I don't think today's NYT, in a statistical and visual piece entitled "Four Years of War in Iraq" could be any clearer. As for the number of attacks:
The average number of attacks tracked by the American-led coalition continues to rise. Coalition forces draw the majority of attacks, while Iraqi security forces and civilians sustain the majority of casualties.This is a distinction that was sorely missed in AbuKhalil's polemic. If the high ground is, as the professor argued, simply counting the corpses, I think the NYT has it. Under the sectarian violence graphic, one finds the important qualification: "Note: a single incident can cause multiple deaths."

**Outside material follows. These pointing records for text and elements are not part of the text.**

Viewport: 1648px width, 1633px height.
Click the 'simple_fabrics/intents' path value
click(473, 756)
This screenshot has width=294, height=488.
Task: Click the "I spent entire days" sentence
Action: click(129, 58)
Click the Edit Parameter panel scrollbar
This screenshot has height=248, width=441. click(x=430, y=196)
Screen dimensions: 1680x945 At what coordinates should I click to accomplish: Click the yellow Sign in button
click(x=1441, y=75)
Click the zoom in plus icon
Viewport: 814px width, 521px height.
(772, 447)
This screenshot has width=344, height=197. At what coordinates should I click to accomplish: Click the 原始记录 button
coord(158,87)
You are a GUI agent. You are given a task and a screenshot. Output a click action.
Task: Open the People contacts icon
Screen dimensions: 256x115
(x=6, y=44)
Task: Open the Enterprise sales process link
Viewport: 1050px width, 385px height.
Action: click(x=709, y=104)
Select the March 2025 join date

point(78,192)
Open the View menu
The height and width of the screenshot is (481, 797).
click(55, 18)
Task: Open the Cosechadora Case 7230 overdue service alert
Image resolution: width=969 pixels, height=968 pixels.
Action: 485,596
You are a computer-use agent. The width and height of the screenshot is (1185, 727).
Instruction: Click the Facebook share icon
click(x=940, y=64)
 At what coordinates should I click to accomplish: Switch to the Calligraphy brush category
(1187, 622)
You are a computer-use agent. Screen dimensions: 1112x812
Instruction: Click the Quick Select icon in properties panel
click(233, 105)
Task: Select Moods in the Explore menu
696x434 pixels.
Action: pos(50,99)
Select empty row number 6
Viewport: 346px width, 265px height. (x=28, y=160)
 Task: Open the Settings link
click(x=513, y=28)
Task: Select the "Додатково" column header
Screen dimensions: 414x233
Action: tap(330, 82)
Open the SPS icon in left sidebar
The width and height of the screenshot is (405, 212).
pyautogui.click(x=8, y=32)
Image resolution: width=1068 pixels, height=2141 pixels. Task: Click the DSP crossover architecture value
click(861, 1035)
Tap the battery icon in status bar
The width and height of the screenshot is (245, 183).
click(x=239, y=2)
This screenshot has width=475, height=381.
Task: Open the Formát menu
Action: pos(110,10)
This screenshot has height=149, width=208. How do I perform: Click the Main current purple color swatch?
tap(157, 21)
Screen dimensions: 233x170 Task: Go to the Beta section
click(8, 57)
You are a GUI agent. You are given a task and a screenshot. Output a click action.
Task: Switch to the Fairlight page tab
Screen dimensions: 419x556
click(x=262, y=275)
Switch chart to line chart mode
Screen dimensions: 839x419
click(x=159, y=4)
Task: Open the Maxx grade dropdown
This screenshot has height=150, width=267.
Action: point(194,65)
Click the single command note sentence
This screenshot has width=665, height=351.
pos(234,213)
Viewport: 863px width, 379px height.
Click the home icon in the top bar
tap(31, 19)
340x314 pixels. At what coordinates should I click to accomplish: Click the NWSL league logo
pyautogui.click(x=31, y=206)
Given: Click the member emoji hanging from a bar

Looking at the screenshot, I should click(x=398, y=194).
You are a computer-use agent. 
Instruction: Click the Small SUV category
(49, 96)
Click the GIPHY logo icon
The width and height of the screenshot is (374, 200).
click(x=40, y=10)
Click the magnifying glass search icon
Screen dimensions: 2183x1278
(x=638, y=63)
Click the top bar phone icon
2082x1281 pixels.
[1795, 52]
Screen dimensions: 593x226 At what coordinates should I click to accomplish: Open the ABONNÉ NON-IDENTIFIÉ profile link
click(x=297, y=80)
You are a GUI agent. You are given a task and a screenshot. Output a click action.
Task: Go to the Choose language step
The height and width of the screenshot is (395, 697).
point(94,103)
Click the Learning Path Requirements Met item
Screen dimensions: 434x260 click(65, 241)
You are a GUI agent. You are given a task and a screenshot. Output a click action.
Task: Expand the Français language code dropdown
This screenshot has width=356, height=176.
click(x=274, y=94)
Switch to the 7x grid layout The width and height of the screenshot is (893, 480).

But what's at stake? I think critics of the US policy in Iraq like AbuKhalil rightly fear and ridicule a shift in the American political discourse toward a "blame the Iraqis" line. It may be politically expedient for the likes of Joe Biden or Barack Obama to dump on the Iraqis in stump speeches, but it doesn't do justice to the colossal mistakes of the Bush policy and it doesn't contribute constructively toward a solution to this problem. Still, I think that if one, in the interest of defending Iraqis against American incriminations, obscures the character or scale of civil strife and ethnic cleansing in Iraq, no one's interest is served, least of all the interest of the Iraqi people. The civil conflict in Iraq is by no means being fought in a world apart from American military operations. How the two correlate, and how the civil conflict itself is a monster with multiple, multiple heads are issues that deserve serious study and discussion.